In fact, some California locales have used Pyrocool, including the University of California’s Davis campus and the cities of San Rafael and El Centro. It’s also been employed by the federal bureaus of Land Management and Indian Affairs, British Petroleum and the U.S. Navy and Air Force.
But CalFire won’t try it because it’s not on the approved list of the U.S. Forest Service. “We don’t do the testing; they do,” says Scott McLean, CalFire spokesman. “We’re very comfortable following the USFS lead.” CalFire does not have a chemicals testing lab, relying on the USFS, whose own lab is not accredited.
Meanwhile, the Forest Service won’t certify Pyrocool because it failed a safety test almost 20 years ago. In that episode, Pyrocool says it provided two drums of its product to the USFS. One passed, the other failed as too corrosive of magnesium-based substances.
Pyrocool refuses to pay for a USFS retest, maintaining the Forest Service lab is unaccredited and unreliable, unable to duplicate results. The USFS said in an email its wildfire products lab is not accredited because “there is no legal requirement” for that.
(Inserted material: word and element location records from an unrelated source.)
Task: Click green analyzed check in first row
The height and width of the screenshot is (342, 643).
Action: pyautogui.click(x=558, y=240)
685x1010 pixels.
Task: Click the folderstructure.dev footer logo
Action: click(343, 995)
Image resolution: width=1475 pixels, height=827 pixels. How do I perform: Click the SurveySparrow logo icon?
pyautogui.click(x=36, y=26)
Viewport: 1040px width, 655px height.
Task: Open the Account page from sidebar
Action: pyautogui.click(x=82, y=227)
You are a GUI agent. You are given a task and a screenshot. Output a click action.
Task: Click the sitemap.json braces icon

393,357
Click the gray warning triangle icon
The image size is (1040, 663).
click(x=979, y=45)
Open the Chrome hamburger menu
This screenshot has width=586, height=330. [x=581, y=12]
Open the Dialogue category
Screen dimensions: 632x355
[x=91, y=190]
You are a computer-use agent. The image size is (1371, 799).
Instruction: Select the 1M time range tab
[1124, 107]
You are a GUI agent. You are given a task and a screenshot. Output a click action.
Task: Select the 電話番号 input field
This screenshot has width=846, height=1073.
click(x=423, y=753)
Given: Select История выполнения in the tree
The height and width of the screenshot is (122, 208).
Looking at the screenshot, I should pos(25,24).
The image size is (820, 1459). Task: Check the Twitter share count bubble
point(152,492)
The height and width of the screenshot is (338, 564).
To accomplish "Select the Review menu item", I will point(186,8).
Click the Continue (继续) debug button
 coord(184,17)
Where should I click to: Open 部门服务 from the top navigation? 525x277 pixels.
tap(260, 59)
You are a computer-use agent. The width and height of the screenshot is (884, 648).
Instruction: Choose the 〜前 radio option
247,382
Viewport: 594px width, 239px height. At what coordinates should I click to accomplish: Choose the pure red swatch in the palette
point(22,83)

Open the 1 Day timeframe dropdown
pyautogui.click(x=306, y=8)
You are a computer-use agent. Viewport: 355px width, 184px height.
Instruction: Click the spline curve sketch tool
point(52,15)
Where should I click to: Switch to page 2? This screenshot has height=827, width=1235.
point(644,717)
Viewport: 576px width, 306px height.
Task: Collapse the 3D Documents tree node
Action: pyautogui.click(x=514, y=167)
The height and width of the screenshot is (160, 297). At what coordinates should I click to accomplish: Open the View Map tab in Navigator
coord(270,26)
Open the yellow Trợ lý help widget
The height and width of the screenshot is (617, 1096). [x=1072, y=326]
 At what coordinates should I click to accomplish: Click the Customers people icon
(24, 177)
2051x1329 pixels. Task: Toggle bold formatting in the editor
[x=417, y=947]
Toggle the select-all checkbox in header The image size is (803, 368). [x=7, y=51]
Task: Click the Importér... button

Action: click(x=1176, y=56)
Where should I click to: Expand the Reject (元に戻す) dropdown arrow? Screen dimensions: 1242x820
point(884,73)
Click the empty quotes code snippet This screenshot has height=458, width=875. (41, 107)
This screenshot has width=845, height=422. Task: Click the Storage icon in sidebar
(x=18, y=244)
Tinsley offered to let CalFire test Pyrocool at an accredited lab in California, at company expense. But McLean said in an email that “Due to being a state agency, we cannot honor the offer by Pyrocool to have another lab test their product specifically for CalFire.”
McLean also said CalFire is not sure Pyrocool (like Phos-Check, a mix of water with a base concentrate) would stay in solution in an air tanker. But Pyrocool officials recount a January 2017 case where during raging wildfires in Chile, the Walmart-linked Walton Family Foundation paid to send a 747 loaded with Pyrocool in solution to the rescue of the city of Llico, which was threatened with the same fate suffered last year by Paradise, Calif.
When it arrived and made several drops, disaster was averted.
Tinsley also cites the case of the oil tanker Nassia, burning in the Bosporus Strait near Istanbul, where the Lloyds of London insurance consortium estimated flames would burn at least 12 days. A salvage firm dropped a helicopter load of Pyrocool and the fire was out in 20 minutes.
No one can be sure Pyrocool or some other product would do better than Phos-Chek against California wildfires. But given CalFire’s inability to stop recent big fires, it’s an open question whether this state’s very capable firefighters are getting the right stuff to do their job well.